Task: For the entries below, print exactly the lines between the line holding "Screenshot is 867x2576." and the line holding "東京 (524, 2097)", inclusive, and nothing else.

[Exercise inputs Boundary: Start]

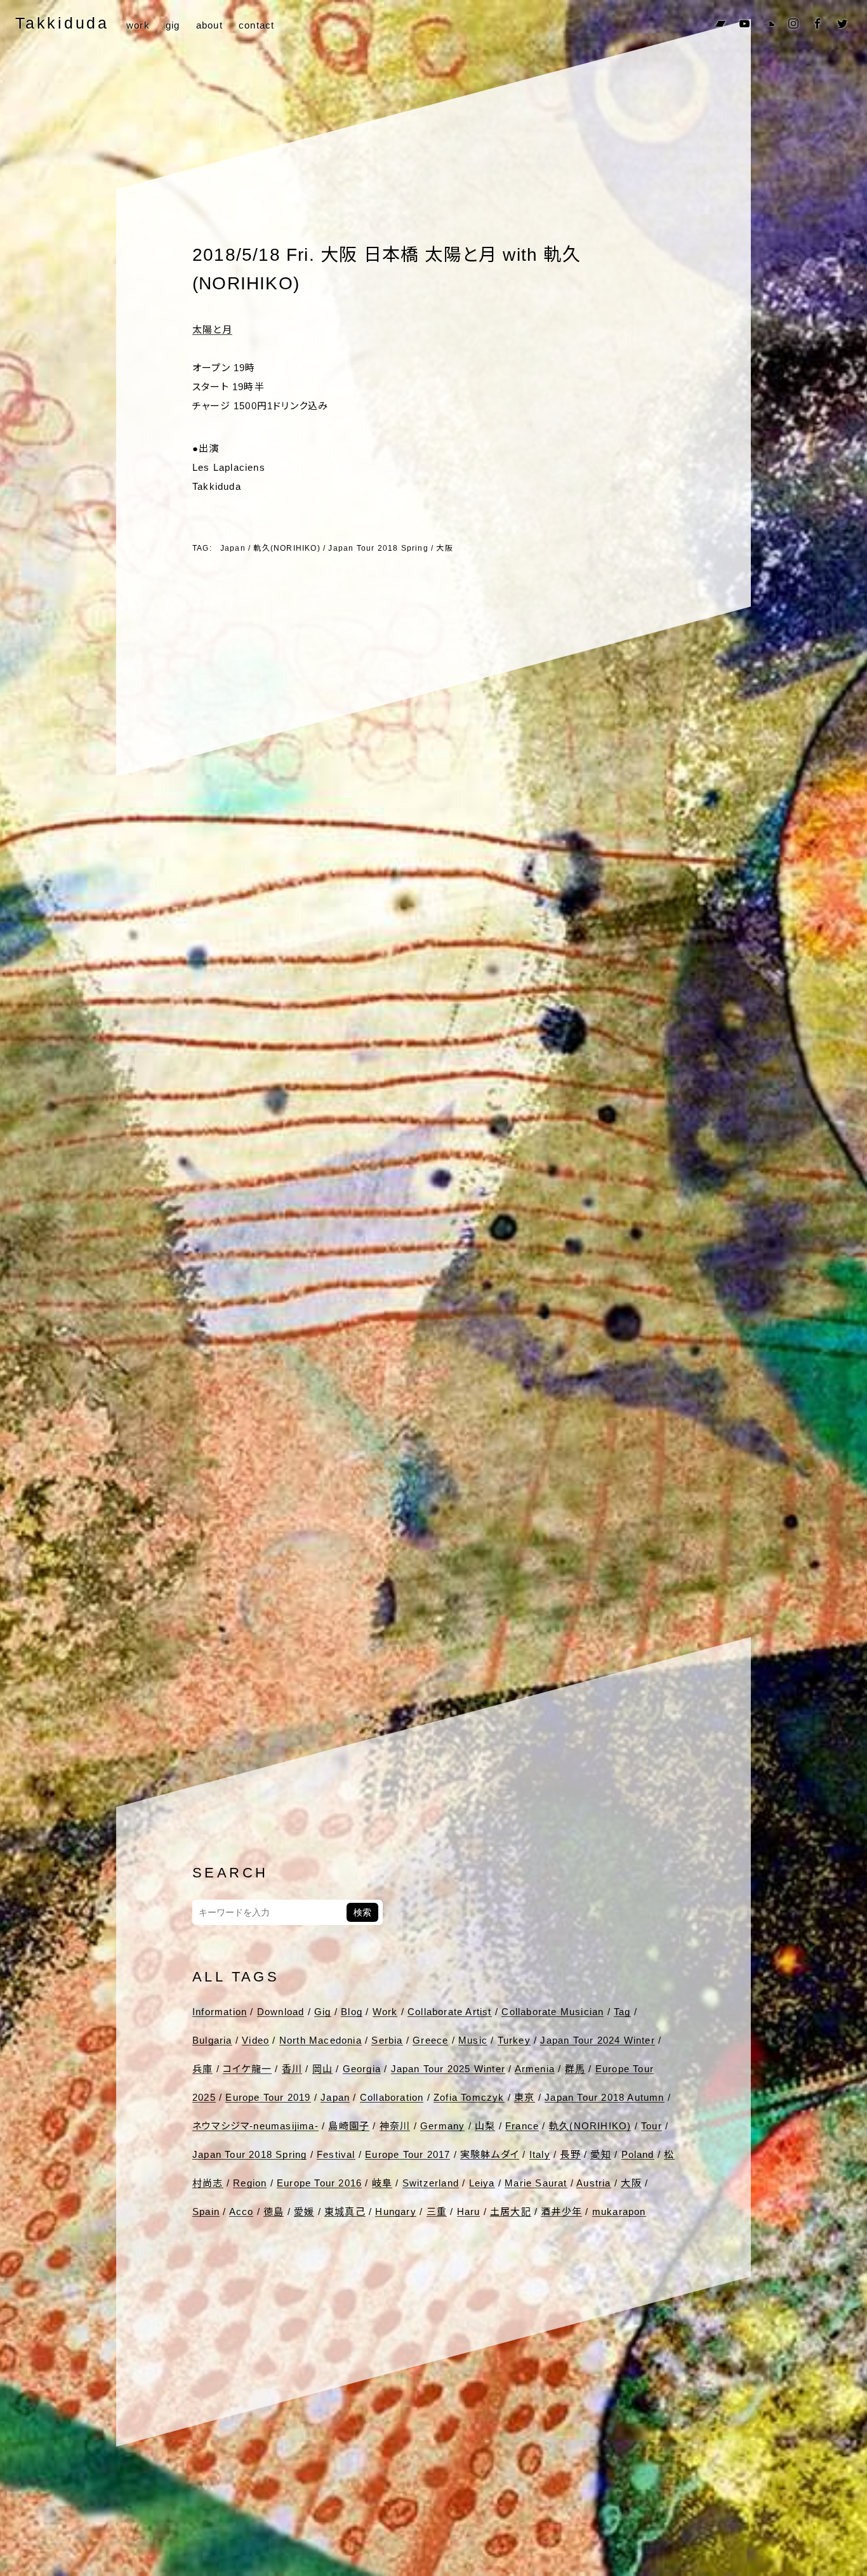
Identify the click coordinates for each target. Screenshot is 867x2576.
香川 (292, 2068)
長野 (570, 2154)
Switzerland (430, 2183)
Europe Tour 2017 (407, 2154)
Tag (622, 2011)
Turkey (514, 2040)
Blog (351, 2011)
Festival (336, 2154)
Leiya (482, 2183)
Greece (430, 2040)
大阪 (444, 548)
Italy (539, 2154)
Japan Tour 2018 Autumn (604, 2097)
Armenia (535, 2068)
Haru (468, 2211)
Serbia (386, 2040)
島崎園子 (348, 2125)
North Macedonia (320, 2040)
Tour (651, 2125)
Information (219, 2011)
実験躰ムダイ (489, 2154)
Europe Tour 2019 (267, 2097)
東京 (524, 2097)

[Exercise inputs Boundary: End]
[Exercise inputs Boundary: Start]

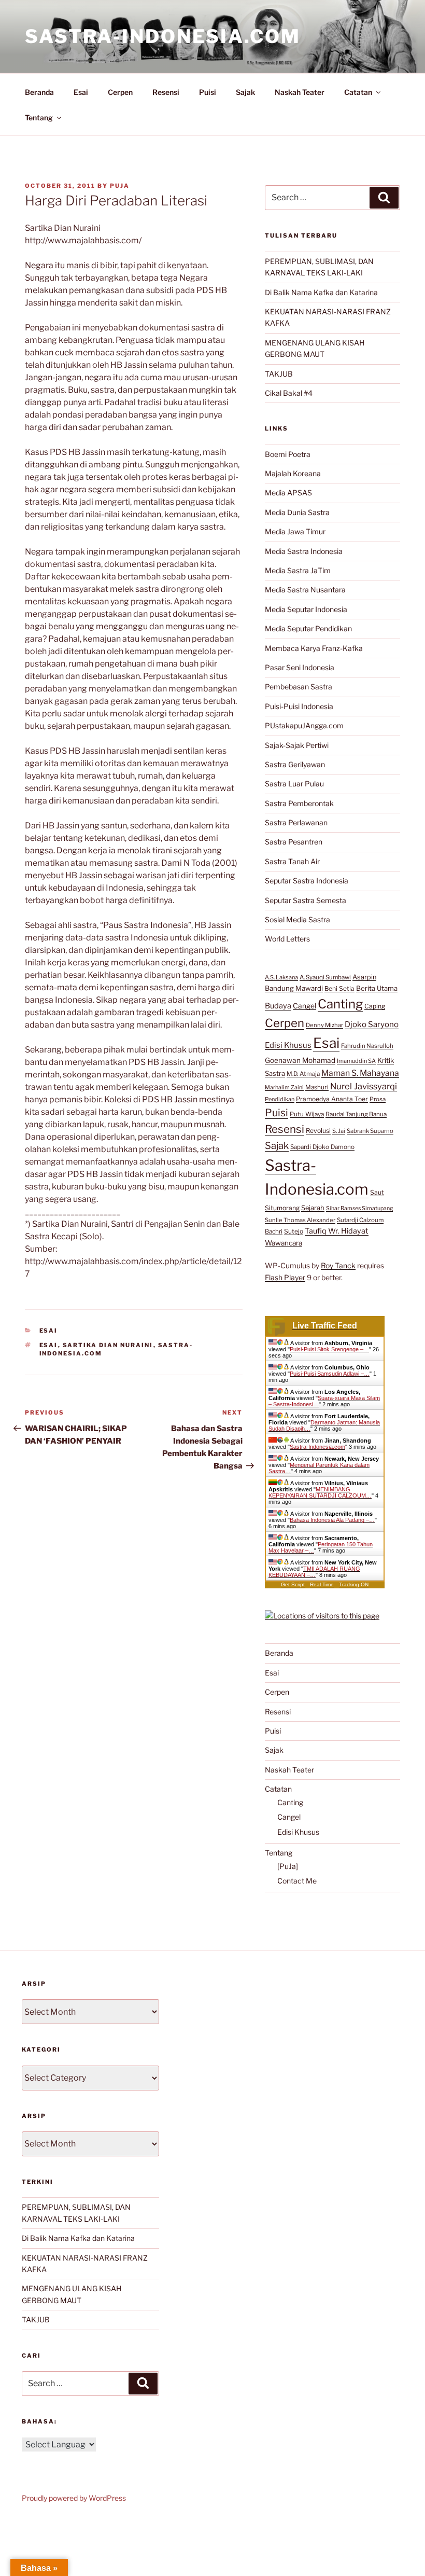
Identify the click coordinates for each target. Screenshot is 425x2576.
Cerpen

[Exercise inputs Boundary: End]

Reply to the task:
Identify the click coordinates for each target. Screenshot is 867x2576.
香川 (292, 2068)
長野 (570, 2154)
Switzerland (430, 2183)
Europe Tour 2017 (407, 2154)
Tag (622, 2011)
Turkey (514, 2040)
Blog (351, 2011)
Festival (336, 2154)
Leiya (482, 2183)
Greece (430, 2040)
大阪 (444, 548)
Italy (539, 2154)
Japan Tour 2018 Autumn (604, 2097)
Armenia (535, 2068)
Haru (468, 2211)
Serbia (386, 2040)
島崎園子 (348, 2125)
North Macedonia (320, 2040)
Tour (651, 2125)
Information (219, 2011)
実験躰ムダイ (489, 2154)
Europe Tour 2019 (267, 2097)
東京 (524, 2097)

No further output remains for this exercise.